AIM OF THE EXERCISE
Please reproduce the lines from the one containing "You are a computer-use agent." through the end of the data below exactly as they stand, and omit all pictures.
(SOURCE MATERIAL)
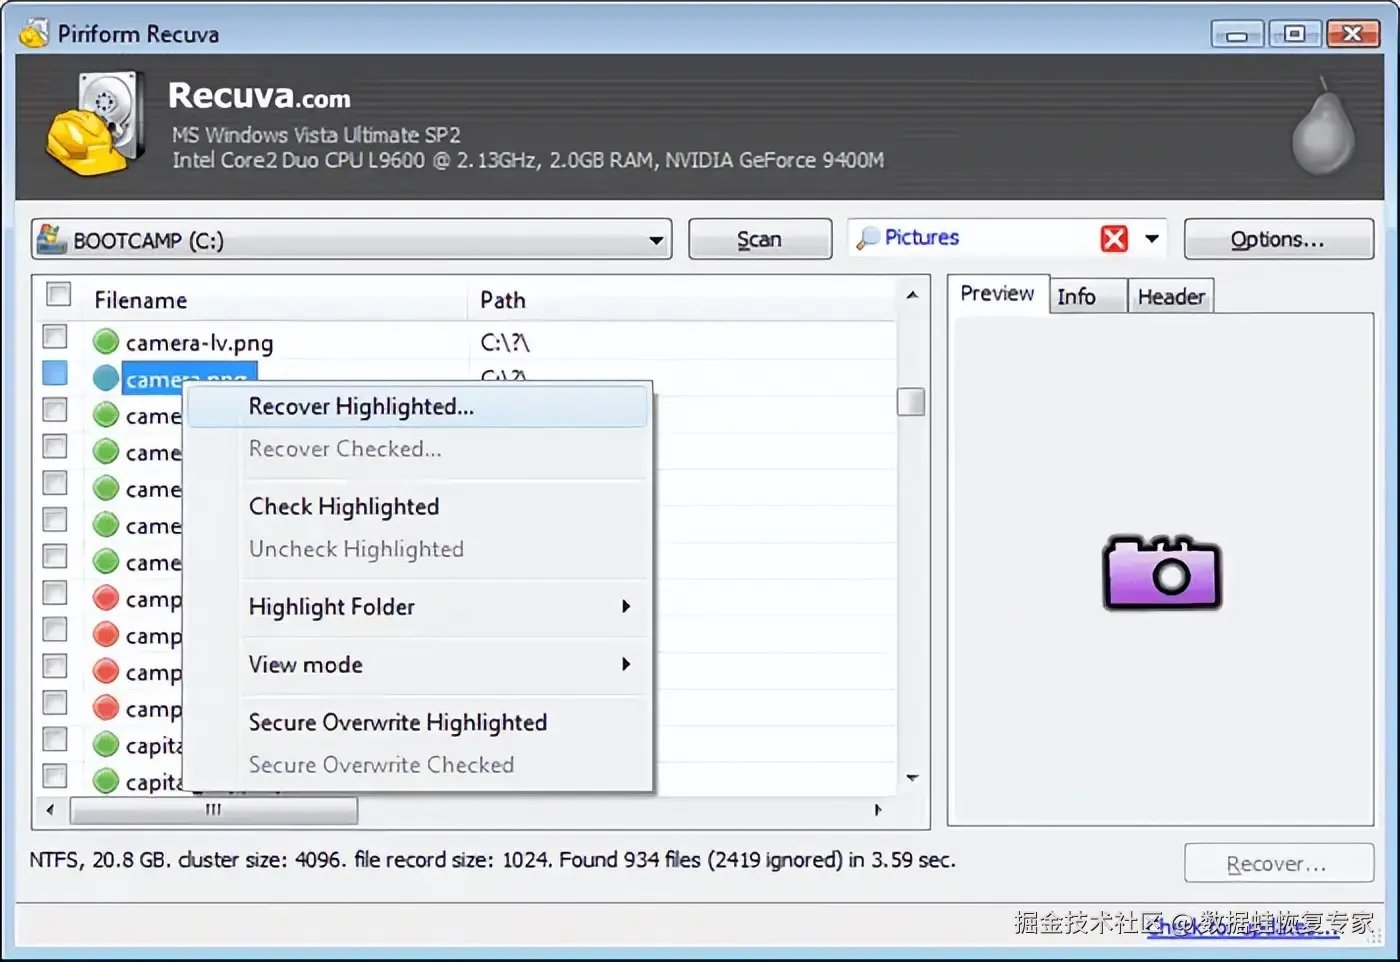The image size is (1400, 962).
Task: Click the green status dot of camera-lv.png
Action: 106,342
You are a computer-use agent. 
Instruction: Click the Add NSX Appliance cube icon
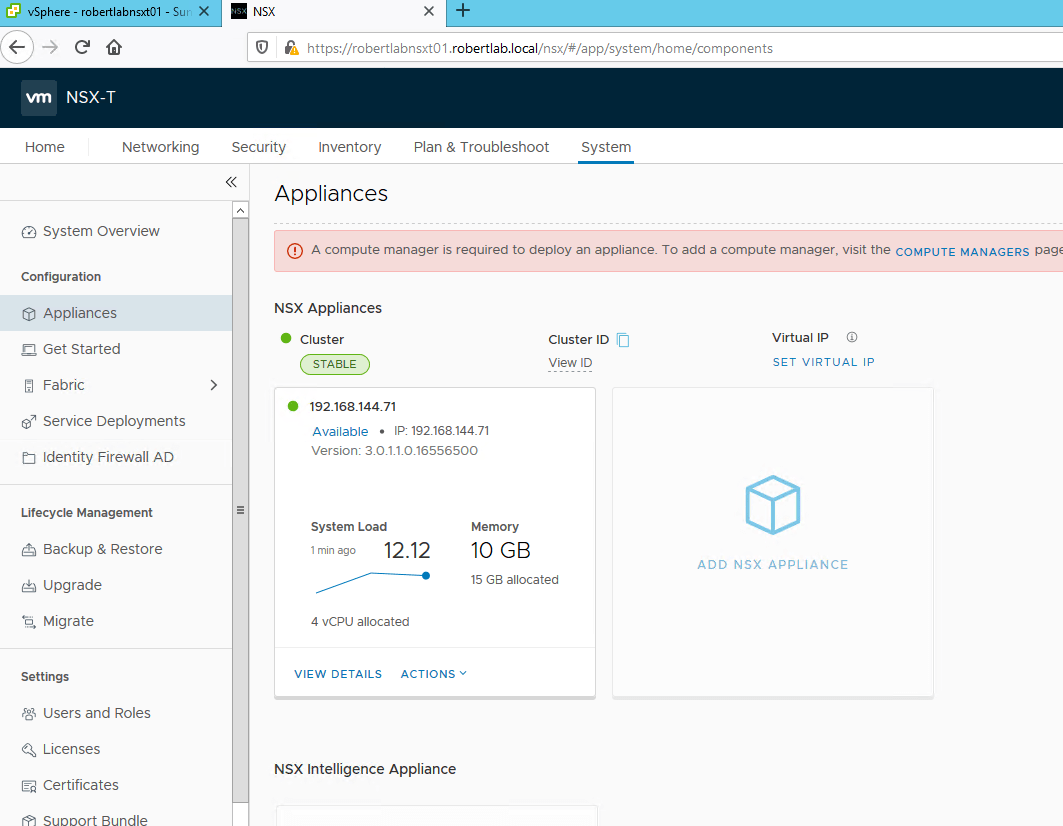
(End SOURCE MATERIAL)
SOLUTION TO THIS TASK
You are a computer-use agent. 
Instruction: Click the Add NSX Appliance cube icon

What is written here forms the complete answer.